Make the agent optional
By itself, the geoclue agent doesn't seem to really add any security in its current form.
When a client connects to geoclue and requests a location, geoclue expects an agent to connect and authorise this request. The mechanism via which the client and the agent connect are exactly the same. In fact, the client requesting a location can open a second connection to geoclue, present itself as an agent, and authorise its own request (this is even what I did with my initial client implementation in golang).
It is definitely possible to tailor an environment where the agent can help secure geoclue. For example, instead of allowing a client to connect to the system bus, one might put the client behind xdg-dbus-proxy
. In this case, an agent can be used to enhance security, but this setup requires special configuration on behalf of the system administrator, and if far from the default setup.

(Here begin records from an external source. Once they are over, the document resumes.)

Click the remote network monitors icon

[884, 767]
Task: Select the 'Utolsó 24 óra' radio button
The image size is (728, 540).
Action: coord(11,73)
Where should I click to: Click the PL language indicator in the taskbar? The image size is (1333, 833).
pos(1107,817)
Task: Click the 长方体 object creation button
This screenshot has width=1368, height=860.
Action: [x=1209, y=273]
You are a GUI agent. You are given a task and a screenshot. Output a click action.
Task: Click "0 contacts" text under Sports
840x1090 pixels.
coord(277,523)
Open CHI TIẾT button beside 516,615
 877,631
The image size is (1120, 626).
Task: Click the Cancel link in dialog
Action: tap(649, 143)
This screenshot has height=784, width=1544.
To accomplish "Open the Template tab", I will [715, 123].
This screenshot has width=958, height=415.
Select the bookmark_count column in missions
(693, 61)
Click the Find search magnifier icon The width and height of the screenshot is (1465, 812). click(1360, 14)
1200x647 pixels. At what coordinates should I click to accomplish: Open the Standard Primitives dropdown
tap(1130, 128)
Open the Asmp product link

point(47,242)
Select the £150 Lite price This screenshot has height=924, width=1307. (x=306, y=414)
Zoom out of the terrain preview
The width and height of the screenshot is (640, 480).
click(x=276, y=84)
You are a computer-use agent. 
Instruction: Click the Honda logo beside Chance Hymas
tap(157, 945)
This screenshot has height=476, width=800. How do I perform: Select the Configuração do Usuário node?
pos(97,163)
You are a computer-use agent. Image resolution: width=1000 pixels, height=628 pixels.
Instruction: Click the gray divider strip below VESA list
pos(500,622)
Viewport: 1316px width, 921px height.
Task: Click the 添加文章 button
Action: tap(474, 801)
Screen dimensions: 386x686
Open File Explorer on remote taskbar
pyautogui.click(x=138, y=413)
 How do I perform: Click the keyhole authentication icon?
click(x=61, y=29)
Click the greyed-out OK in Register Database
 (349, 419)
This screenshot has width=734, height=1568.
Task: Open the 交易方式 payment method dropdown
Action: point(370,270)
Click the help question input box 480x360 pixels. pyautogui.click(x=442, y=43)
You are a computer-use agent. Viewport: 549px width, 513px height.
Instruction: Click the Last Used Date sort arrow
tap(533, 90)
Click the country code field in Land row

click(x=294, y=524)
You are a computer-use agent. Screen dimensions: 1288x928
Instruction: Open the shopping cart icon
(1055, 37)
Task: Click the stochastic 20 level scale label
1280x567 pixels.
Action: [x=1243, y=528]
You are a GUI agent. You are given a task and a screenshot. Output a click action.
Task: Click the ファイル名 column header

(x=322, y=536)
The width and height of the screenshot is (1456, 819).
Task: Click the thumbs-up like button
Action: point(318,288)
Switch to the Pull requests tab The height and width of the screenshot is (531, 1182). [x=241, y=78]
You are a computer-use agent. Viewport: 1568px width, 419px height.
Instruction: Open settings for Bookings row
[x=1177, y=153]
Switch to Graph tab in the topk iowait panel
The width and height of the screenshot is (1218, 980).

In practice, many users just turn to using /usr/libexec/geoclue-2.0/demos/agent
, which allows any location request on their behalf. This is the recommendation given by the Arch wiki and several downstream tools that rely on geoclue (eg: redshift, gammastep, darkman). Basically, this is a workaround for not being able to disable the requirement for an agent entirely.
This issue is a proposal to add a --no-agent
flag for the geoclue server itself, a mode it which it requires no agent and authorised all requests implicitly. This is very similar to just using /usr/libexec/geoclue-2.0/demos/agent
, but it is somewhat less involved, less confusing for end-users who keep asking "why do I need this agent and what does it do?" and requires one less service which honestly doesn't add anything to the equation.